Excerpt provided —
The global capital markets continue to reel from the profound changes being ushered in by the new US administration. It is arguably too soon to see the economic impact as efforts to get ahead of the US tariffs may be goosing some measures of economic activity. The government and private sector job cuts have yet to filter into weekly jobless claims or the March nonfarm payroll report. Despite Musk-led efforts to cut US spending, the March 2025 budget deficit was about $15 bln wider than expected and the Q1 25 deficit was about 7.5% higher than a year ago. 

Senior US administration officials and market participants accepted that the dollar would appreciate in response to tariffs, but instead, the dollar dropped sharply. A trade-weighted measure of the US dollar appreciated 9% last year and is off nearly 4% since the end of January. US stocks and bonds have fallen as well, and this fans concern of a capital strike against the US. Capital flow data is reported with a lag. The US Treasury's capital flow report (TIC) will be reported in the middle of the week, but it covers the month of February. The trade-weighted dollar fell by about 0.35% in February, the S&P 500 gave back about half of January's 2.7% gain, and the 10-year yield fell 33 bp. The TIC data may be too old to reflect the recent drama. Investors and businesses trying to grasp the significance of what is happening and coping with the volatility and uncertainty are more important than the high-frequency data. The ECB meets and now is widely expected to deliver another quarter-point cut. The market is less convinced that the Bank of Canada cuts, as well, but with the newfound strength of the Canadian dollar, and the tariff headwinds still coming, there may be scope for a surprise.

Aim — Could you extend the market commentary on tariffs and the falling dollar, starting after its last sentence? The data comes from a separate, unrelated source.

Dataset content —
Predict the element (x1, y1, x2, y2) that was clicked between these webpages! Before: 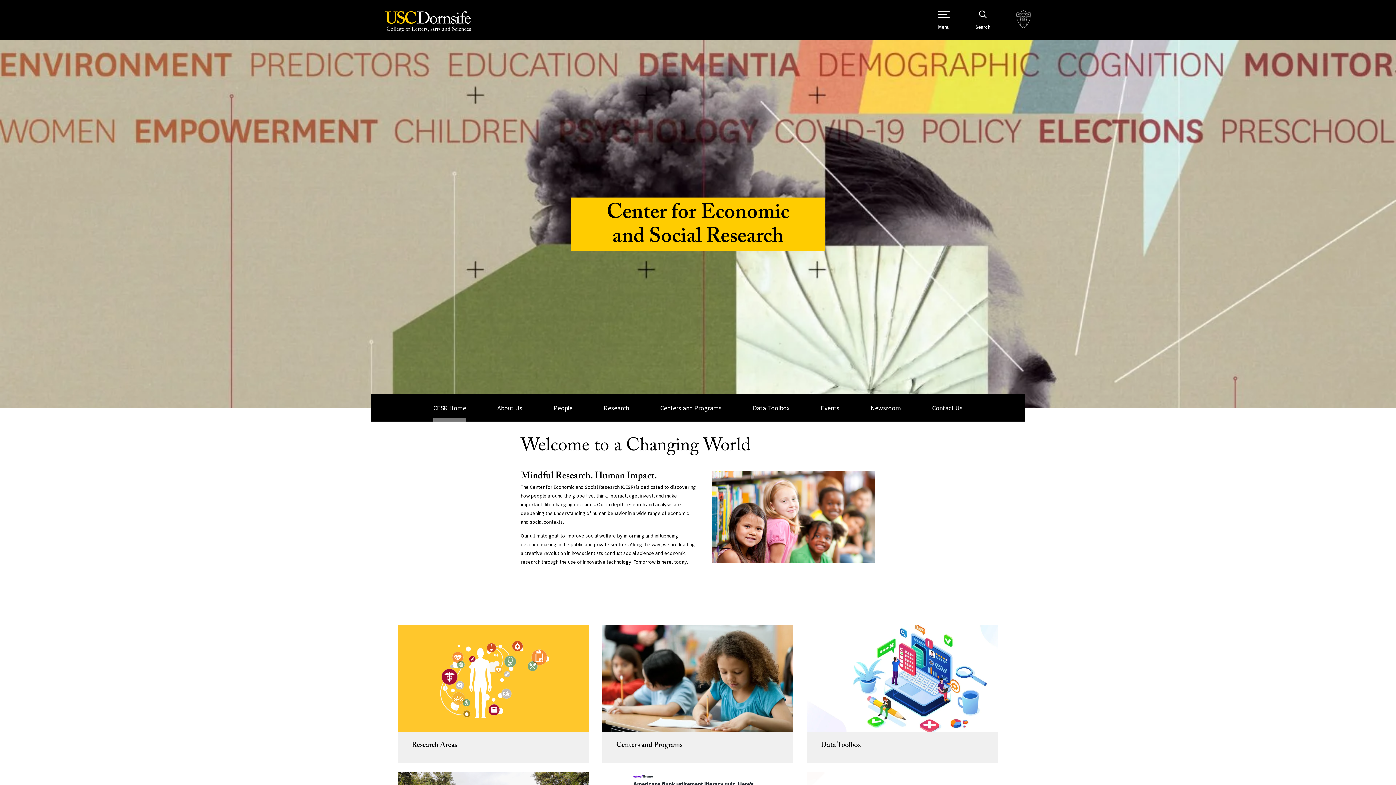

Answer to this task —
US

Drivers:  The impact of US tariffs and the reaction--retaliation and capitulation--reflected in the equity and bond markets saw the dollar fall sharply in the second half of last week. There is also much discussion of the possibility the negative net international investment position (foreign investors own ~$26 trillion more US assets than Americans own of foreign assets) makes it vulnerable to a capital strike. The postpone of the reciprocal tariffs still leaves the average effective tariff over 20%, which serves as a headwind for growth and a boost to prices. The Federal Reserve has maintained its ground. It has no sense of urgency to cut rates, and the Supreme Court's decision to allow the president to dismiss officials from independent agencies is understood to possible lay the groundwork for Trump to fire Powell. The check on the executive power must ultimately come from Congress, and a bill is beginning to get bipartisan support to reassert the legislature in trade and tariff issues. 

Data: Federal Reserve Chair Powell has drawn attention to the divergence between the weak soft data, like surveys, and the still resilient hard data, from the real sector, like the nonfarm payrolls. Weakness in the April Empire manufacturing survey of the Philadelphia Fed's Business Outlook may be dismissed. Real sector data looks mixed. Strong auto sales, ostensibly to beat the tariffs, likely flattered retail sales, but industrial production likely slowed after rising 0.7% in February, helped by a 0.9% rise in manufacturing output.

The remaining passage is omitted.